Dunnett's Test
A Dunnett's Test is a post-hoc multiple comparison procedure that compares each number of treatment with a single control group.
- Context:
- It is a procedure developed by Charles Dunnet (1995).
- See: Multiple Comparisons Problem, Statistical Test, Student's t-Test.
References
2016
- (Wikipedia, 2016) ⇒ http://en.wikipedia.org/wiki/Dunnett's_test Retrieved 2016-08-21
- In statistics, Dunnett's test is a multiple comparison procedure developed by Canadian statistician Charles Dunnett to compare each of a number of treatments with a single control. Multiple comparisons to a control are also referred to as many-to-one comparisons.
(...)Dunnett's test is performed by computing a Student's t-statistic for each experimental, or treatment, group where the statistic compares the treatment group to a single control group. Since each comparison has the same control in common, the procedure incorporates the dependencies between these comparisons. In particular, the t-statistics are all derived from the same estimate of the error variance which is obtained by pooling the sums of squares for error across all (treatment and control) groups. The formal test statistic for Dunnett's test is either the largest in absolute value of these t-statistics (if a two-tailed test is required), or the most negative or most positive of the t-statistics (if a one-tailed test is required).

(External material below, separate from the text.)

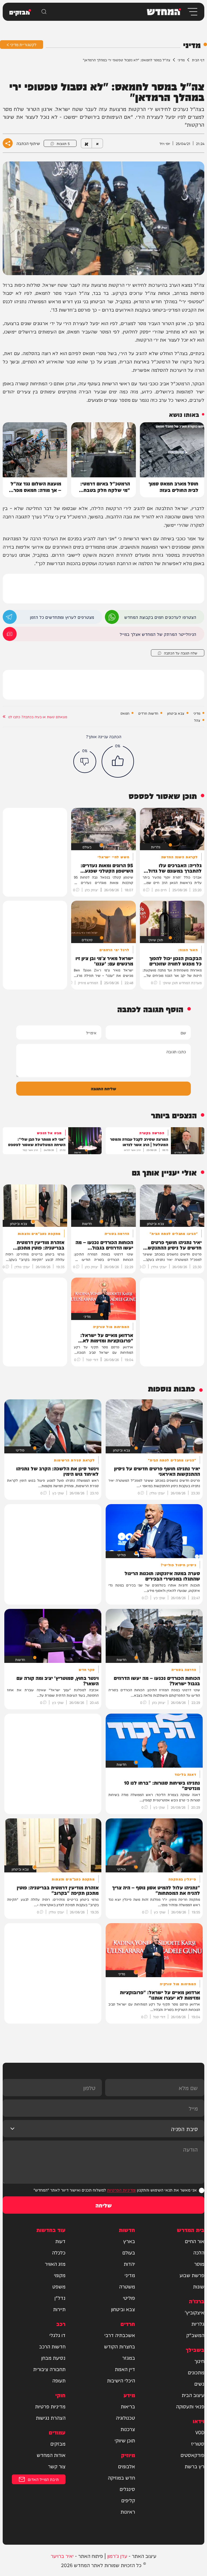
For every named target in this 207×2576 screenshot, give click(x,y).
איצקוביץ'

- In statistics, Dunnett's test is a multiple comparison procedure developed by Canadian statistician Charles Dunnett to compare each of a number of treatments with a single control. Multiple comparisons to a control are also referred to as many-to-one comparisons.
- In Dunnett's test we can use a common table of critical values, but more flexible options are nowadays readily available in many statistics packages such as R. The critical values for any given percentage point depend on: whether a one- or- two-tailed test is performed; the number of groups being compared; the overall number of trials.